The Gang of Four (四人帮, Sìrén bāng) denotes the radical leftist clique of the Chinese Communist Party that wielded immense power during the latter years of the Cultural Revolution (1966–1976). Its four members were Jiang Qing (Mao Zedong's fourth wife and a former Shanghai actress), Zhang Chunqiao, Yao Wenyuan, and Wang Hongwen. The group rose to prominence through the Shanghai municipal apparatus and the cultural-propaganda machinery; Yao Wenyuan's November 1965 essay attacking the historical play Hai Rui Dismissed from Office is conventionally treated as the opening salvo of the Cultural Revolution. Their authority derived less from formal office than from proximity to Mao and control over ideology, the media, and the security organs, though Wang Hongwen rose to Vice-Chairman of the Party and Zhang Chunqiao became a Politburo Standing Committee member by the Tenth Party Congress (1973).

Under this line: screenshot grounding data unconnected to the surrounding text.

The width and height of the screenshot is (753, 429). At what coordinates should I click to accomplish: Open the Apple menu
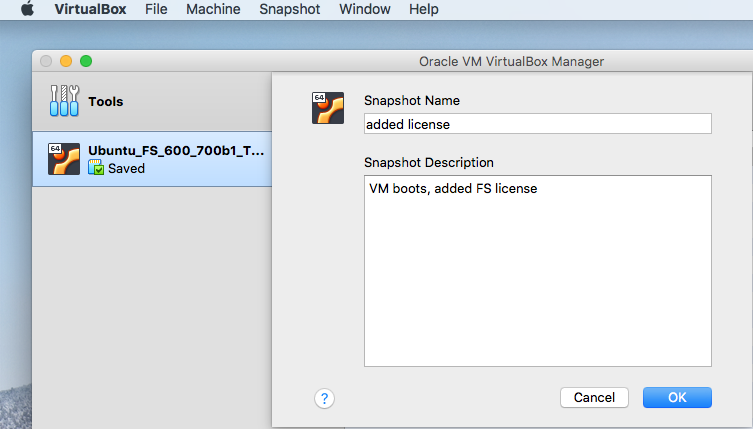pos(27,9)
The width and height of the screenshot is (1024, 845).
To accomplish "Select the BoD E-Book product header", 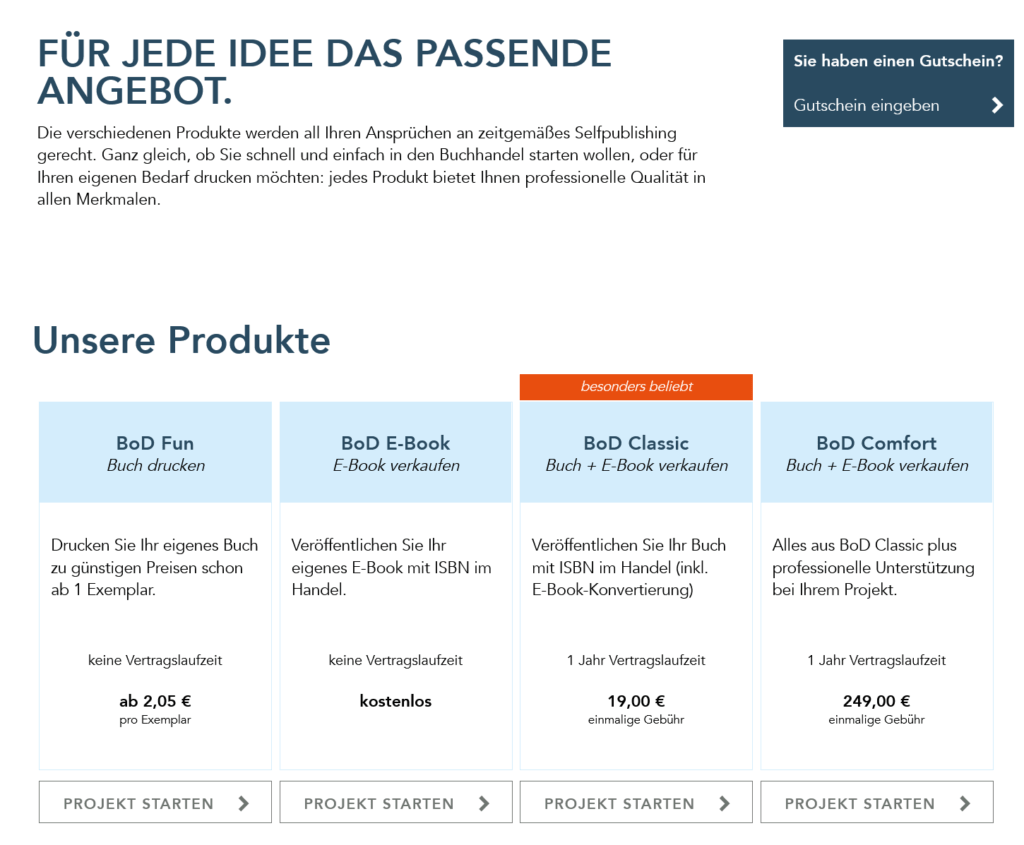I will (396, 452).
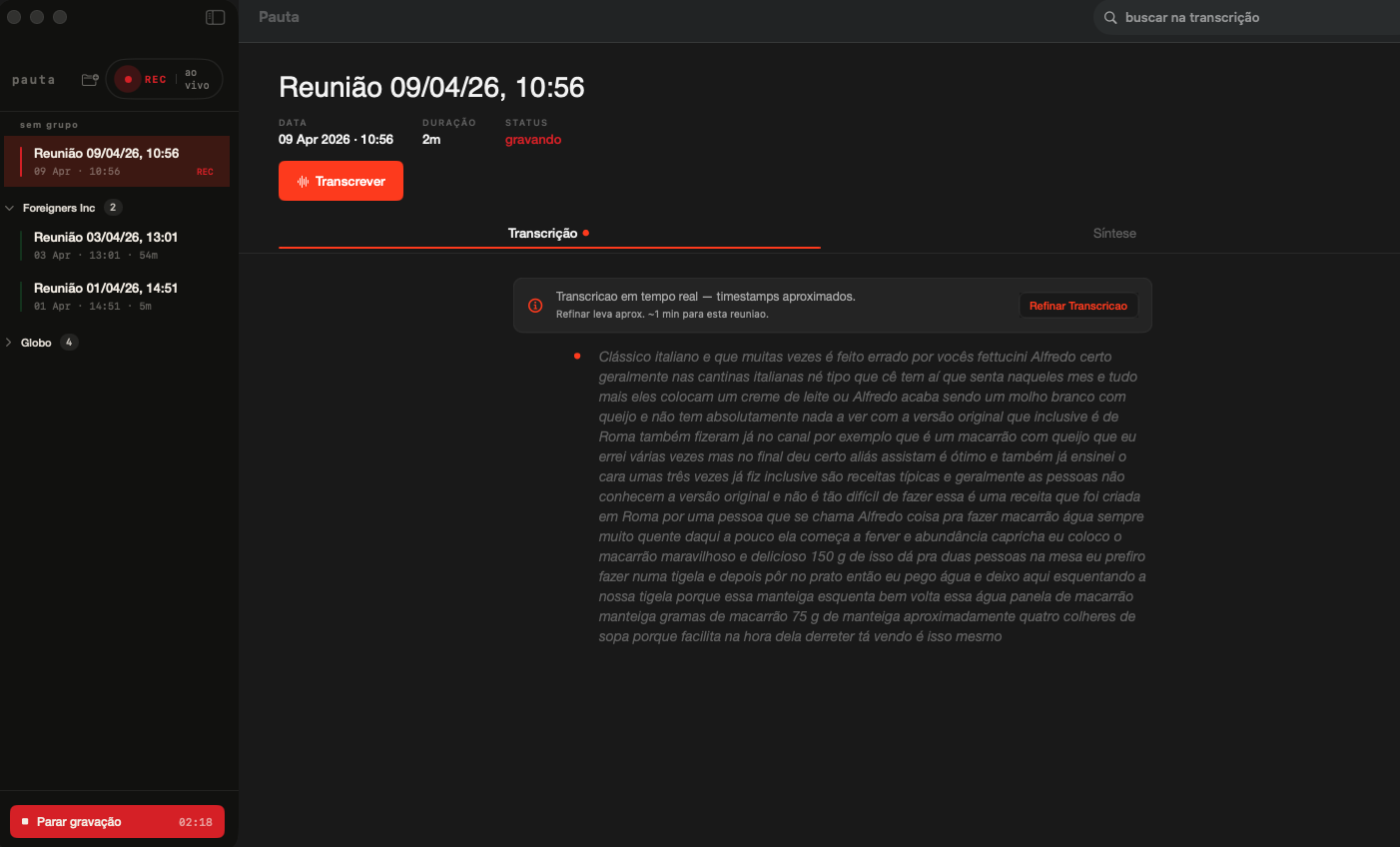Click the new group folder icon
The width and height of the screenshot is (1400, 847).
click(x=90, y=80)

The faction's programme rested on permanent class struggle, continuous revolution, and hostility to the rehabilitated cadres and pragmatist economic policies associated with Zhou Enlai and Deng Xiaoping. They orchestrated the 1973–74 "Criticise Lin Biao, Criticise Confucius" (批林批孔) campaign, partly aimed at Zhou, and engineered the second purge of Deng Xiaoping in early 1976 following the Tiananmen Incident of April 1976, which the radicals blamed on Deng and labelled counter-revolutionary. They commanded the urban militia of Shanghai and a network of propaganda outlets, but lacked a secure base in the People's Liberation Army—a fatal weakness. The label "Gang of Four" itself reportedly originated with Mao, who in 1974–75 warned Jiang Qing's group against "forming a gang of four" and behaving as a factional clique.

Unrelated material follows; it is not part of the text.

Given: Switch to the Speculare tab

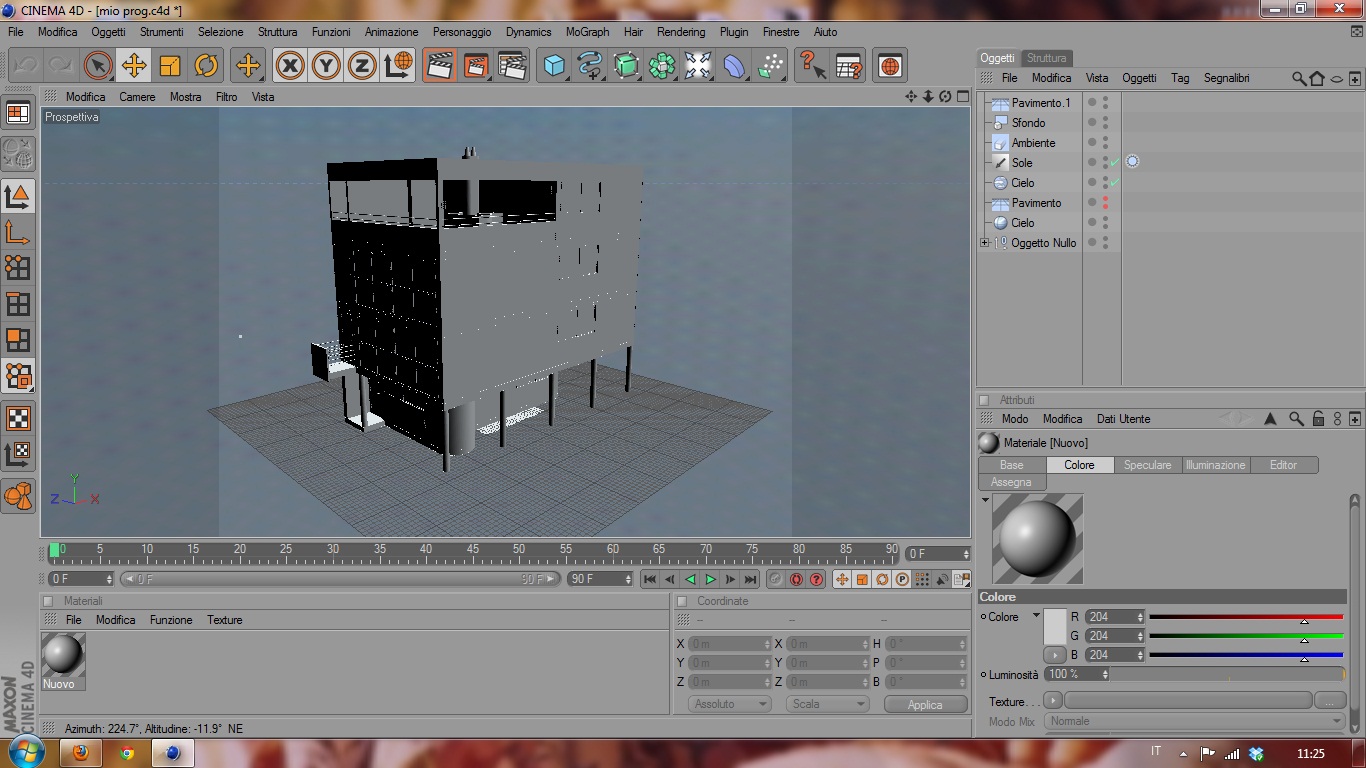Looking at the screenshot, I should click(1147, 465).
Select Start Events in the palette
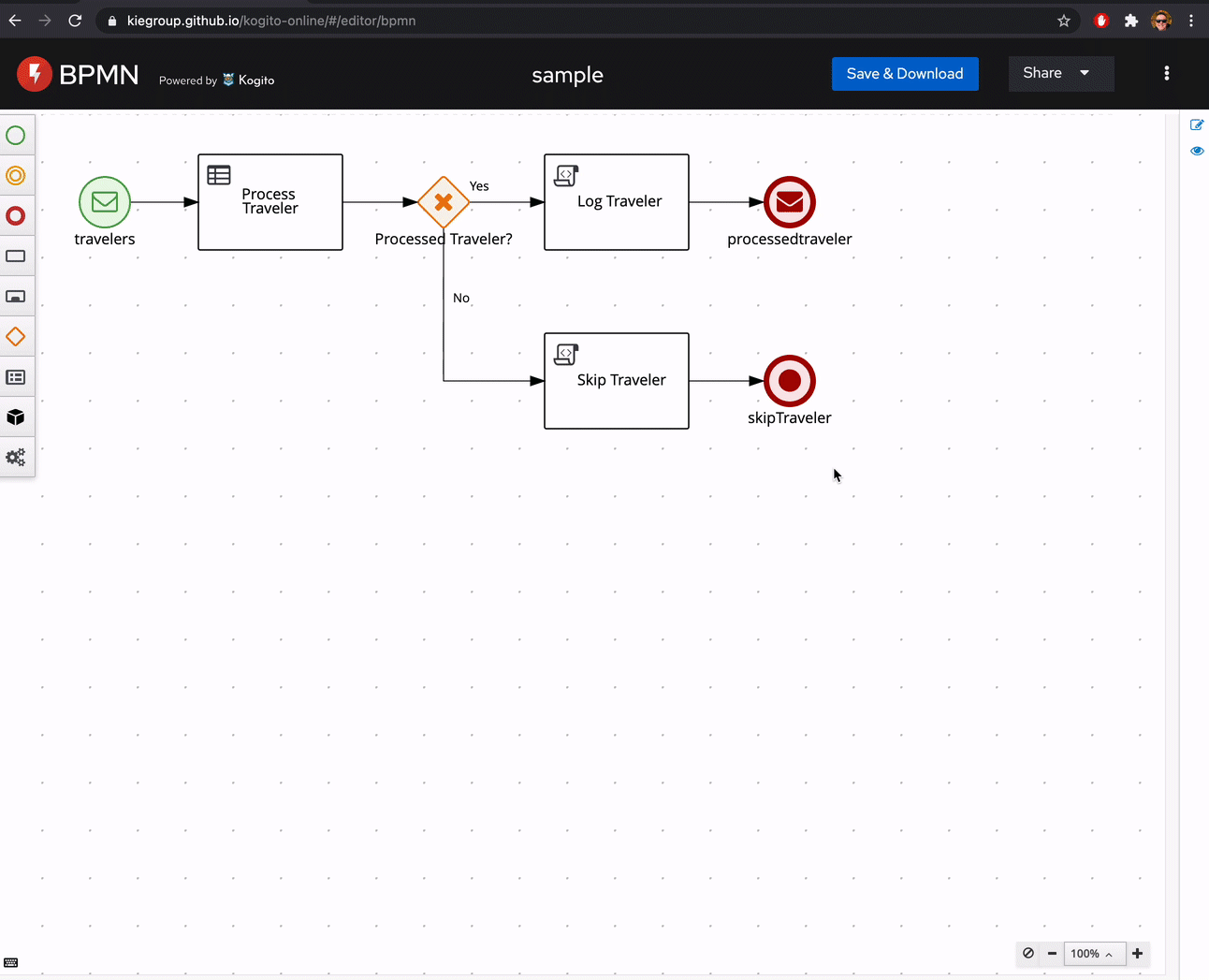The image size is (1209, 980). pyautogui.click(x=16, y=136)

Mao's death on 9 September 1976 removed the faction's ultimate patron and protector. On 6 October 1976, acting Premier and Party Chairman Hua Guofeng, in alliance with Defence Minister Ye Jianying and security chief Wang Dongxing, ordered the arrest of all four members by Unit 8341 (the central guard regiment). This decisive move ended the Cultural Revolution as a political force and cleared the path for Deng Xiaoping's return and the subsequent reform and opening (改革开放) from 1978. The four were tried before a Special Court in 1980–81: Jiang Qing and Zhang Chunqiao received death sentences suspended for two years (later commuted to life imprisonment), Wang Hongwen life imprisonment, and Yao Wenyuan twenty years. Jiang Qing reportedly took her own life in 1991. The official 1981 "Resolution on Certain Questions in the History of Our Party" blamed the Gang of Four (and Lin Biao) for the catastrophe while preserving Mao's overall legacy.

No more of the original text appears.